Over the past year, more than 1,000 people enrolled in 64 BISR courses. Some never finished college; some hold doctorates. "Most of our students are between the ages of 25 and 55, all coming together from an incredibly diverse range of backgrounds and professions, to study and learn together," Chaudhary says.
Danya Glabau '07, M.A. '14, Ph.D. '16, calls it "community-level scholarship." Her class in urban infrastructure and design last year drew professionals interested in building better cities. Her current students include "science journalists, artists, practicing scientists and doctors" for a course on Donna Haraway, a scholar of "the role science and technology plays in our lives and the possibility for building a better society."
"I'm really excited as a recent graduate of Cornell to find the space to teach in a way that takes my work in new directions and ... reaches communities who are interested," Glabau says. "As a young scholar, it's exciting to teach the kind of material you're really passionate about. It's really been a one-of-a-kind opportunity for me."

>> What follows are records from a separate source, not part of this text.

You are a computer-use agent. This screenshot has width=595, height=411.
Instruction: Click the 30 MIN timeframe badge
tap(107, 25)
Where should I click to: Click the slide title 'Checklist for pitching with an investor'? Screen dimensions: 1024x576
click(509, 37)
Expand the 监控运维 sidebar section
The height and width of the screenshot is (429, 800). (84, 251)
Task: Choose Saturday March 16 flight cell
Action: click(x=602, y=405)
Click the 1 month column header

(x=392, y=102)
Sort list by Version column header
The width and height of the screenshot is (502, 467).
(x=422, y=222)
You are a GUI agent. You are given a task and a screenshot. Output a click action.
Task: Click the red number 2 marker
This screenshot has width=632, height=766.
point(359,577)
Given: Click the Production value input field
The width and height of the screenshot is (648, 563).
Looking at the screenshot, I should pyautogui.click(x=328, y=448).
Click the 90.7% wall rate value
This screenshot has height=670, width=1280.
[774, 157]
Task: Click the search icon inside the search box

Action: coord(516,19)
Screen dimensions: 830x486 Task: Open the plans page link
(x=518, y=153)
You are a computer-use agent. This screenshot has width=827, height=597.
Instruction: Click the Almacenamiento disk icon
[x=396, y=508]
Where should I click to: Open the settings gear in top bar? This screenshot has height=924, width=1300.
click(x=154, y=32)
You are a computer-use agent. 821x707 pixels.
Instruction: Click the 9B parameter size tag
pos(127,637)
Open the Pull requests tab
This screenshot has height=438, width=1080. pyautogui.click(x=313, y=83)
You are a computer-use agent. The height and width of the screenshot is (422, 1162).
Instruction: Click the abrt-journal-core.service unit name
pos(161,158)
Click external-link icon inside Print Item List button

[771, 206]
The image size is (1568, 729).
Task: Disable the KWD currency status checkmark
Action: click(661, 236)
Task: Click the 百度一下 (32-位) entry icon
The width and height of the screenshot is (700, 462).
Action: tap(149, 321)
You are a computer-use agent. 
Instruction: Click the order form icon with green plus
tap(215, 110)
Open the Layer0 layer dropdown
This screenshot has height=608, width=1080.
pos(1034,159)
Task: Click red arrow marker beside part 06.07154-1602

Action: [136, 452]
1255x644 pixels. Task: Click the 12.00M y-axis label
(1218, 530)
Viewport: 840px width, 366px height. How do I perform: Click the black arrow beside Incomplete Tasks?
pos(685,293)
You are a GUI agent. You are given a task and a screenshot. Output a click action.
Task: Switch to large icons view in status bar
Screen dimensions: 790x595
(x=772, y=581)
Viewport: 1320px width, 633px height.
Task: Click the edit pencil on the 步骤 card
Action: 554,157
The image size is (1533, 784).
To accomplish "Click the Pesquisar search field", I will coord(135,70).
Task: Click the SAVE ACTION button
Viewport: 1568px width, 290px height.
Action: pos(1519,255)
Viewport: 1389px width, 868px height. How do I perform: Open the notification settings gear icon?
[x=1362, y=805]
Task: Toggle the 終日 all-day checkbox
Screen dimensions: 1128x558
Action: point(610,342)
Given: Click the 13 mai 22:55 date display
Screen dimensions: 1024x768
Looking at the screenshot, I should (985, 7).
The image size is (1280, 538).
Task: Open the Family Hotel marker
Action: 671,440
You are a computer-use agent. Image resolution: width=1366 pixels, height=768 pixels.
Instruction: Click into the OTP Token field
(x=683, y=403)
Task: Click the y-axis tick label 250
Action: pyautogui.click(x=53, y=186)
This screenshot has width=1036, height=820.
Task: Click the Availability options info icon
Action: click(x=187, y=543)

The institute was hatched while Chaudhary was a doctoral candidate teaching in Columbia University's Core Curriculum. "I would prepare a lot of my classes at a local bar, and I noticed a lot of community interest in what we were teaching," he says. "This was while Occupy [Wall Street] and other political things were happening -- people were thinking of new institutions that could be built and that they could be a part of."
The BISR curriculum ranges from classics and literature to natural science, philosophy, critical theory, art, politics, history and anthropology. Chaudhary has taught introductions to Plato and Marx, among others; and courses on Walter Benjamin's Arcades Project and on technology and human survivability.
"The way we design courses is one of our foundational ideas," he says. "On one level, we're building what we think is a more dynamic version of core curriculum. When you're teaching this kind of material or your research in a social base, it changes the way you think about and teach this subject."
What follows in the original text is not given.